For $$f(z)= z^3+\frac{1}{(z-1)^2}$$ how many times does $f(z)$ wind around the origin, as $z$ moves along the circle $|z|=2$ counterclockwise?
I see that the answer should be $$ \frac{1}{2\pi i} \int_{|z|=2} \frac{f'(z)}{f(z)}dz = \frac{1}{2\pi i} \int_{|z|=2} \frac{3z^2(z-1)^3-2}{z^3(z-1)^3+(z-1)}dz $$ but I'm not sure how to evaluate the integral since I could not find where exactly the poles of the function integrated are. Here is what I thought:
(a) Since $f(z)$ has a pole of order 2 at $z=1$, $\dfrac{f'(z)}{f(z)}$ has a simple pole at 1 with residue $-2$.
(b) It can be shown that $f(z)$ has 3 zeros of order one inside the disk $|z|<2$, so at each of the zeros, $\dfrac{f'(z)}{f(z)}$ has a simple pole with residue 1.
Does this mean that the integral evaluated is $-2+3=1$? Any help or hint is appreciated!
Thanks to the comments above, the problem can be solved easily using the Argument Principle, i.e., the solution is the number of zeros of $$f(z)=\frac{z^3(z-1)^2+1}{(z-1)^2}$$ minus number of poles of $f(z)$ inside the disk $|z|<2$, which is clearly $5-2=3$.

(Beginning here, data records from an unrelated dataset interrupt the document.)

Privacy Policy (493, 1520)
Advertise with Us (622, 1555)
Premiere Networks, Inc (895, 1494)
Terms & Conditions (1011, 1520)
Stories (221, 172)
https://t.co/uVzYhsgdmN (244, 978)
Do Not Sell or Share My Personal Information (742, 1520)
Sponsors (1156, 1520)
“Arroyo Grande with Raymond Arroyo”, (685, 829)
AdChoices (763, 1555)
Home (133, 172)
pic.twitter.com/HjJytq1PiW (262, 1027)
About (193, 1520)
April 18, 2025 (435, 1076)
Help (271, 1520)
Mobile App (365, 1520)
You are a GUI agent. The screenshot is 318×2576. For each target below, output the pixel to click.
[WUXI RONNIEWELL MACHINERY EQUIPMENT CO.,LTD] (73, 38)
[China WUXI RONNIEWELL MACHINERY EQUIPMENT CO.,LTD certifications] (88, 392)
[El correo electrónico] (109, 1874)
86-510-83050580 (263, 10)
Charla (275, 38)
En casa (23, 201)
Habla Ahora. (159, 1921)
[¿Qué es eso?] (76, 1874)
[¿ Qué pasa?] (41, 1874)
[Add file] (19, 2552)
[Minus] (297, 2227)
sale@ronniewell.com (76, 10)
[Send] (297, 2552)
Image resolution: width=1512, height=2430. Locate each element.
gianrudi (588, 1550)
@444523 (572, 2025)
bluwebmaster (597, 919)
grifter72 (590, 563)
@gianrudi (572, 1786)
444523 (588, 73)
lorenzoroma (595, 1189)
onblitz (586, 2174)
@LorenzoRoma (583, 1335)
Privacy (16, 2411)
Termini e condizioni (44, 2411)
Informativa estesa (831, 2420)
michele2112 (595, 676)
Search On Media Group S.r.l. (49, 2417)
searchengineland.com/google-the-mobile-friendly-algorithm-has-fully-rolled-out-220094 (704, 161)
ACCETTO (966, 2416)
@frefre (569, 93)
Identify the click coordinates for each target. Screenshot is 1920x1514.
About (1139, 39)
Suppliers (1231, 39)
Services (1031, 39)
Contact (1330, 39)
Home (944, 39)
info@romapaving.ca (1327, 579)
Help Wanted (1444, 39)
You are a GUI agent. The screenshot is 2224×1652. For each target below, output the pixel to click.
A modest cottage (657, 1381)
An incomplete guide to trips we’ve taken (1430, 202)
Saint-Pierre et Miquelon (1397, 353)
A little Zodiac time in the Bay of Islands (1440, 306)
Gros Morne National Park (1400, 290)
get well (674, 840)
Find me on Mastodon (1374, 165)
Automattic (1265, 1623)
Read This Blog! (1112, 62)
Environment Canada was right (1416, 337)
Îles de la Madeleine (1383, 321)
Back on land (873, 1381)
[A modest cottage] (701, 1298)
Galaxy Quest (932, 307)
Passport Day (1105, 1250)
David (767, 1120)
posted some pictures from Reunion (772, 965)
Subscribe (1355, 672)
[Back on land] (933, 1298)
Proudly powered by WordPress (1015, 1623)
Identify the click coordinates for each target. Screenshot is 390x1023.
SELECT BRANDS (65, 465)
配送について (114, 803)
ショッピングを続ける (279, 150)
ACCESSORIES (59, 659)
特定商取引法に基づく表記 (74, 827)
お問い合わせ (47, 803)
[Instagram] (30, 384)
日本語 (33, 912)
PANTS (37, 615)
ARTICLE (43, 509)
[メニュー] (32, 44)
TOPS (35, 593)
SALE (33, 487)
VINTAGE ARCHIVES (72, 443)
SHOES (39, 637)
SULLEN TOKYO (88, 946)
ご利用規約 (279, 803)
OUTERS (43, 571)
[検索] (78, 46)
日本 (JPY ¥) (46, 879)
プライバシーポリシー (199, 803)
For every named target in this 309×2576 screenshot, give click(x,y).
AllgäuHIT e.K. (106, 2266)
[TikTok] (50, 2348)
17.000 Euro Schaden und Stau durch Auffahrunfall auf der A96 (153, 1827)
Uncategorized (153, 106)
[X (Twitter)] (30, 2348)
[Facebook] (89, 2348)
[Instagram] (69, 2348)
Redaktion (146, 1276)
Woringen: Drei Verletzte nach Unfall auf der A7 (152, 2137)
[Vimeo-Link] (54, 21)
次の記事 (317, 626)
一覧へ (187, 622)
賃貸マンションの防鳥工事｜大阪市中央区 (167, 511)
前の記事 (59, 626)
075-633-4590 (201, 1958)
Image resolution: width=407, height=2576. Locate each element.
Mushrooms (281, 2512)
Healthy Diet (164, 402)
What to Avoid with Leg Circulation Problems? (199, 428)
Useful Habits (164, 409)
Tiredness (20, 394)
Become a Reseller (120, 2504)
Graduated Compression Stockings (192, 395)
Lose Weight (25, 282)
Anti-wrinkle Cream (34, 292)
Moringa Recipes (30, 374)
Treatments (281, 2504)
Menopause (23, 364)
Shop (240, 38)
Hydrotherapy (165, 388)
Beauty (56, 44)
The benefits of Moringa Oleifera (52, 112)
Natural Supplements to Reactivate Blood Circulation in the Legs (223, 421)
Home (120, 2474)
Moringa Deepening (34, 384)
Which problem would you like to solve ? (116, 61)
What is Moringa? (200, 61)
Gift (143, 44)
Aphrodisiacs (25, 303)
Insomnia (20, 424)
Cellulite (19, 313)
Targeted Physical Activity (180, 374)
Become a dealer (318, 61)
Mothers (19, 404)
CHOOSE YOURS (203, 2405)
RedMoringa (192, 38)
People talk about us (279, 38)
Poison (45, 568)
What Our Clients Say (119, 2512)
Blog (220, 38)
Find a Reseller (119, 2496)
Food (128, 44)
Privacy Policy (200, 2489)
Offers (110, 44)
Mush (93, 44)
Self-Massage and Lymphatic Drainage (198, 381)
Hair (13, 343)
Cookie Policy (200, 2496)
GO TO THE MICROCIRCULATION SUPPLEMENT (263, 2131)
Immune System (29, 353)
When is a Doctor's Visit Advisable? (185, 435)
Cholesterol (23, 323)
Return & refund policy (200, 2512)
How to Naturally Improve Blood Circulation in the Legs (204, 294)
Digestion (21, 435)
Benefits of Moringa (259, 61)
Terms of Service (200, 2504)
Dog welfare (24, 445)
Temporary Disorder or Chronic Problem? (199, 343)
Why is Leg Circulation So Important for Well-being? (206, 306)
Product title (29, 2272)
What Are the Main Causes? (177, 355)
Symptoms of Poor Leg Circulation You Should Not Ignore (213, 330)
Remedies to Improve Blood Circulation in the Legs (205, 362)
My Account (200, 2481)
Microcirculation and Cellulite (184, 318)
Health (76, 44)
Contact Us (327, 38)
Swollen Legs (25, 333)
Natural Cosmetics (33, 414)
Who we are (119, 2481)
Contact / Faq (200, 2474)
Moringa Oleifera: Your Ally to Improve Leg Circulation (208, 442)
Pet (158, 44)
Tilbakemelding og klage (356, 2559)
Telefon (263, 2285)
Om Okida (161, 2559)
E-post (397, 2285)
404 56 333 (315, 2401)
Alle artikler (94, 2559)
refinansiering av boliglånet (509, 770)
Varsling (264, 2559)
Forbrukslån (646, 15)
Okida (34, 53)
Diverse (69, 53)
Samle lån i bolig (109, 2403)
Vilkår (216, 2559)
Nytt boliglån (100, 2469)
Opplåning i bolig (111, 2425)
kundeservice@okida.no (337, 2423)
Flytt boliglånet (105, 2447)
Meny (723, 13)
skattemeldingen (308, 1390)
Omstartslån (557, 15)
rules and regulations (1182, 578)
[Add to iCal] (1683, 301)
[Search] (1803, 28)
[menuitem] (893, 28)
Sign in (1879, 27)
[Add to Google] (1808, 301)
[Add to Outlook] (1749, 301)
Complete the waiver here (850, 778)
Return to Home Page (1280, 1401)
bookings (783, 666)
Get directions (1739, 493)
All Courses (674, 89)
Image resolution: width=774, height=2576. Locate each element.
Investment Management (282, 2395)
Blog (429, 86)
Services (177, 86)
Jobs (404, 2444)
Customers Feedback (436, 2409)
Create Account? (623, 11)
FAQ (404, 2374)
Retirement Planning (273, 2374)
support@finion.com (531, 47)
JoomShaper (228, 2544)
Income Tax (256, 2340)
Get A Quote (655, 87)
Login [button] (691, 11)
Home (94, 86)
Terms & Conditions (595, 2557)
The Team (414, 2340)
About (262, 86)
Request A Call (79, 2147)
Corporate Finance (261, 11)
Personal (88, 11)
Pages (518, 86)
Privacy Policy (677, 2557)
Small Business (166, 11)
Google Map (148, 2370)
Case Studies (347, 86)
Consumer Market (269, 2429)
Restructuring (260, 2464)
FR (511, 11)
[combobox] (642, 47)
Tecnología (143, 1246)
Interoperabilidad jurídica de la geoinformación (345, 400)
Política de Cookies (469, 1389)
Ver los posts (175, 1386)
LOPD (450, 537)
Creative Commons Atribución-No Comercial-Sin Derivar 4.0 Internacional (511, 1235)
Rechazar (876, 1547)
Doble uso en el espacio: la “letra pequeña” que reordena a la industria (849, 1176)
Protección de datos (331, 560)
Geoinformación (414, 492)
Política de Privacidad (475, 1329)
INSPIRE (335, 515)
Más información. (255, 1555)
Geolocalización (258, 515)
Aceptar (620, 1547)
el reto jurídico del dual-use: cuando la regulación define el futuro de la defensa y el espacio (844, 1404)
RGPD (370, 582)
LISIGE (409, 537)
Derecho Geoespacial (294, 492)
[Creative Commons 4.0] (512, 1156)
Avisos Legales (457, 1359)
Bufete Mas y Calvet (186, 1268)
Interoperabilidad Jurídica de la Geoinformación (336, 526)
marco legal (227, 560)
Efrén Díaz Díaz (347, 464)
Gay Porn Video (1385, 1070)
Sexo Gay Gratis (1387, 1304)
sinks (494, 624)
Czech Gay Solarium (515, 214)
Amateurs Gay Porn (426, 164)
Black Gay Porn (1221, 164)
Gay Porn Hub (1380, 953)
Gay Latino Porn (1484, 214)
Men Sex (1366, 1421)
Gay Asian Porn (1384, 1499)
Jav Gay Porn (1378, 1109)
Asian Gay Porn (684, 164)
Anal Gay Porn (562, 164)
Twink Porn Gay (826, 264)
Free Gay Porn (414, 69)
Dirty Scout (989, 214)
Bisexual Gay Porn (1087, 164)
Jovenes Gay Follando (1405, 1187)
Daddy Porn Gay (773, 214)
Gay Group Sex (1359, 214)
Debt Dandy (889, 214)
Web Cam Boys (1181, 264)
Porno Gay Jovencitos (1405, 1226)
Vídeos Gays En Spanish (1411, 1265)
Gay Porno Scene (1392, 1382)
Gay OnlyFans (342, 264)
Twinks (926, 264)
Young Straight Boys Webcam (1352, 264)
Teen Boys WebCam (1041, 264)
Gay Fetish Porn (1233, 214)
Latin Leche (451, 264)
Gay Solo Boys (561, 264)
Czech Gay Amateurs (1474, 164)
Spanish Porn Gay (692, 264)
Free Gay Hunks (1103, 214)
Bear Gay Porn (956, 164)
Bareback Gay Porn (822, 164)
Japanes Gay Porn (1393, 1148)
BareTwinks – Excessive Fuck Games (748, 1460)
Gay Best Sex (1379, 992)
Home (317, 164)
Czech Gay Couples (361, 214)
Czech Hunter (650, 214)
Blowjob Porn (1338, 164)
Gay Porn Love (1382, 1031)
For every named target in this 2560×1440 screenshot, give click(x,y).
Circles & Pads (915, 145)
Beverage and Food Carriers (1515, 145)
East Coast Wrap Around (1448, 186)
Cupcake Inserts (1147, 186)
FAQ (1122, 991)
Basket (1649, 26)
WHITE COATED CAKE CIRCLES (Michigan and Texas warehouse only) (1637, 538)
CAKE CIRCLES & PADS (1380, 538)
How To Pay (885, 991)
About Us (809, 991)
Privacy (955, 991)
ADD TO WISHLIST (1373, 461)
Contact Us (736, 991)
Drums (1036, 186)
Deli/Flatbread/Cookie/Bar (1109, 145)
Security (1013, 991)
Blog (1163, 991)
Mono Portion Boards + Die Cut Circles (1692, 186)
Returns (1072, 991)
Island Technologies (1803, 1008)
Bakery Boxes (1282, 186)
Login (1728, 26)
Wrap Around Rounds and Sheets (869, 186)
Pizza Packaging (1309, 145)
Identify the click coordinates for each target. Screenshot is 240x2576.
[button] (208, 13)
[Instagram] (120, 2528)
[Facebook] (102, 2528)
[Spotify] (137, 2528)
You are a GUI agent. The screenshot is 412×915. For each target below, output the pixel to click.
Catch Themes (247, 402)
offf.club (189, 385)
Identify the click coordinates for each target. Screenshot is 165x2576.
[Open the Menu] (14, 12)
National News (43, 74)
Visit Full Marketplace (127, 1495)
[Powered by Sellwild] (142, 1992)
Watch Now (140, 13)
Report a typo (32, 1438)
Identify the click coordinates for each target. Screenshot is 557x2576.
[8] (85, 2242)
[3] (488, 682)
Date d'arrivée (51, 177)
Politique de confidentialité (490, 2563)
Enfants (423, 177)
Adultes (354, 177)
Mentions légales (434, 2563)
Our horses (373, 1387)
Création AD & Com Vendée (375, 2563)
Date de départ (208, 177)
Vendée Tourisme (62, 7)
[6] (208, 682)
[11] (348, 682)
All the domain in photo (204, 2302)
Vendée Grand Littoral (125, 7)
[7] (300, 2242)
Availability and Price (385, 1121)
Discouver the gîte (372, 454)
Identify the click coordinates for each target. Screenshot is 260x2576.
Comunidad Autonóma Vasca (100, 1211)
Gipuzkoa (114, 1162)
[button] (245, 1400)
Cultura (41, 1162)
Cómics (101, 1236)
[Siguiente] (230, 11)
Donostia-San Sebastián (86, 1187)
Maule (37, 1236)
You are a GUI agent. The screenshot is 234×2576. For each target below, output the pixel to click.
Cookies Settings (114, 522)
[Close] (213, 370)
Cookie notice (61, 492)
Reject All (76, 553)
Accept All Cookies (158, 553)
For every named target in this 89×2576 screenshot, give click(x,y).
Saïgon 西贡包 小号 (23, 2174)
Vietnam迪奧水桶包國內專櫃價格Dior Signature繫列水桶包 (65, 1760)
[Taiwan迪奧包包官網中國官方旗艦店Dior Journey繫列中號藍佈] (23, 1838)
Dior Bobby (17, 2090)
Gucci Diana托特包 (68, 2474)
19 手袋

Alternatively, observe that $f(z)$ has no zero or poles outside the disk $|z|<2$, so we can choose a large enough disk $|z|<R$ to compute the winding number. More specifically, when $R$ is large enough such that $ \dfrac{f'(z)}{f(z)} \sim \dfrac{3}{z}$, one easily observes that the winding number is 3.